The present findings suggest that BCP has significant anti-nicotine effects via both CB2 and non-CB2 receptor mechanisms, and therefore, deserves further study as a potential new pharmacotherapy for cigarette smoking cessation.”
https://www.ncbi.nlm.nih.gov/pubmed/31883107
https://bpspubs.onlinelibrary.wiley.com/doi/abs/10.1111/bph.14969
“β-caryophyllene (BCP) is a common constitute of the essential oils of numerous spice, food plants and major component in Cannabis.” http://www.ncbi.nlm.nih.gov/pubmed/23138934
“Beta-caryophyllene is a dietary cannabinoid.” https://www.ncbi.nlm.nih.gov/pubmed/18574142
Isolation of a High-Affinity Cannabinoid for the Human CB1 Receptor from a Medicinal Cannabis sativa Variety: Δ9-Tetrahydrocannabutol, the Butyl Homologue of Δ9-Tetrahydrocannabinol.
“The butyl homologues of Δ9-tetrahydrocannabinol, Δ9-tetrahydrocannabutol (Δ9-THCB), and cannabidiol, cannabidibutol (CBDB), were isolated from a medicinal Cannabis sativa variety (FM2) inflorescence.
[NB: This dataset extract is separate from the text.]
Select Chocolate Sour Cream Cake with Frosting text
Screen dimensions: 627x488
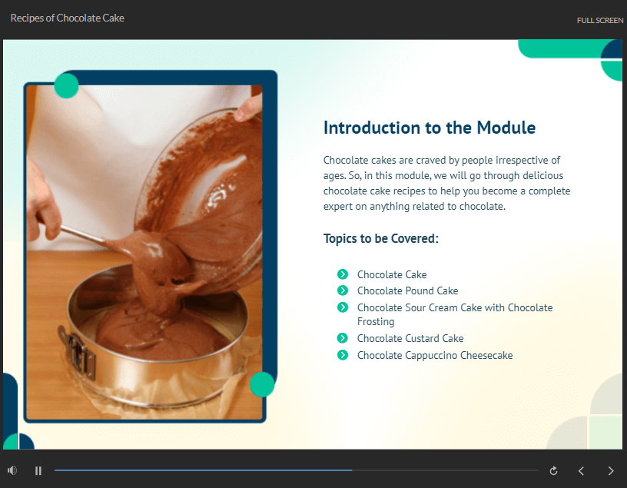[454, 314]
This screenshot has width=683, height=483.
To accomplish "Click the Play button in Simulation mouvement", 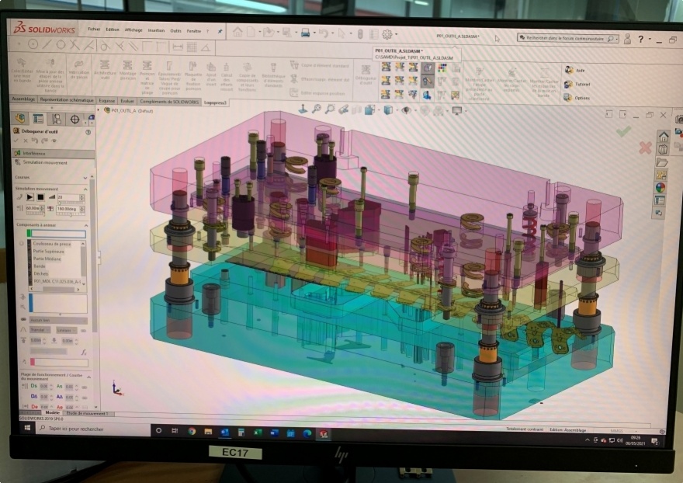I will (x=29, y=198).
Appropriate spectroscopic and spectrometric characterization, including NMR, UV, IR, ECD, and HRMS, was carried out on both cannabinoids. The chemical structures and absolute configurations of the isolated cannabinoids were confirmed by comparison with the spectroscopic data of the respective compounds obtained by stereoselective synthesis. The butyl homologue of Δ9-THC, Δ9-THCB, showed an affinity for the human CB1 (Ki = 15 nM) and CB2 receptors (Ki = 51 nM) comparable to that of (-)-trans-Δ9-THC. Docking studies suggested the key bonds responsible for THC-like binding affinity for the CB1 receptor. The formalin test in vivo was performed on Δ9-THCB in order to reveal possible analgesic and anti-inflammatory properties. The tetrad test in mice showed a partial agonistic activity of Δ9-THCB toward the CB1 receptor.”
A novel phytocannabinoid isolated from Cannabis sativa L. with an in vivo cannabimimetic activity higher than Δ9-tetrahydrocannabinol: Δ9-Tetrahydrocannabiphorol.
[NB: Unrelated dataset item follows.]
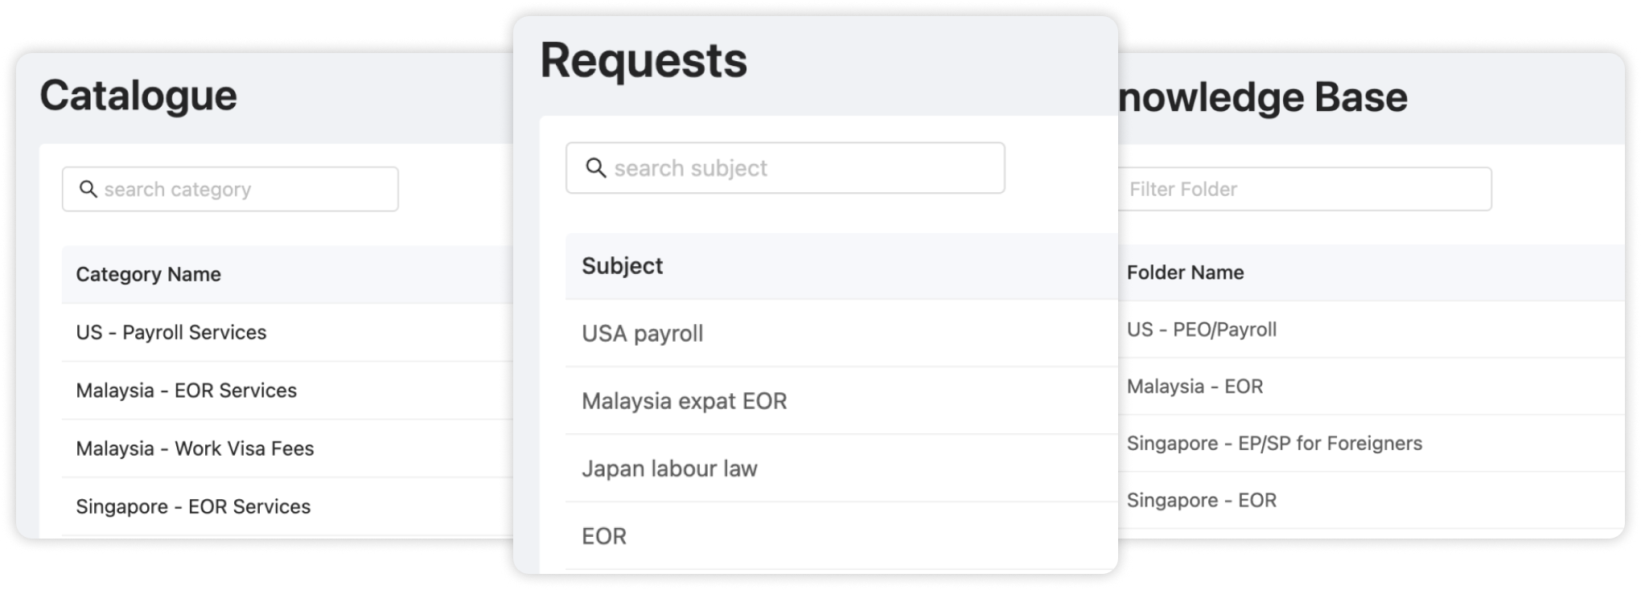Click the search category magnifier icon
The width and height of the screenshot is (1641, 590).
tap(88, 189)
“(-)-Trans-Δ9-tetrahydrocannabinol (Δ9-THC) is the main compound responsible for the intoxicant activity of Cannabis sativa L. The length of the side alkyl chain influences the biological activity of this cannabinoid. In particular, synthetic analogues of Δ9-THC with a longer side chain have shown cannabimimetic properties far higher than Δ9-THC itself. In the attempt to define the phytocannabinoids profile that characterizes a medicinal cannabis variety, a new phytocannabinoid with the same structure of Δ9-THC but with a seven-term alkyl side chain was identified. The natural compound was isolated and fully characterized and its stereochemical configuration was assigned by match with the same compound obtained by a stereoselective synthesis. This new phytocannabinoid has been called (-)-trans-Δ9-tetrahydrocannabiphorol (Δ9-THCP). Along with Δ9-THCP, the corresponding cannabidiol (CBD) homolog with seven-term side alkyl chain (CBDP) was also isolated and unambiguously identified by match with its synthetic counterpart. The binding activity of Δ9-THCP against human CB1 receptor in vitro (Ki = 1.2 nM) resulted similar to that of CP55940 (Ki = 0.9 nM), a potent full CB1 agonist. In the cannabinoid tetrad pharmacological test, Δ9-THCP induced hypomotility, analgesia, catalepsy and decreased rectal temperature indicating a THC-like cannabimimetic activity. The presence of this new phytocannabinoid could account for the pharmacological properties of some cannabis varieties difficult to explain by the presence of the sole Δ9-THC.”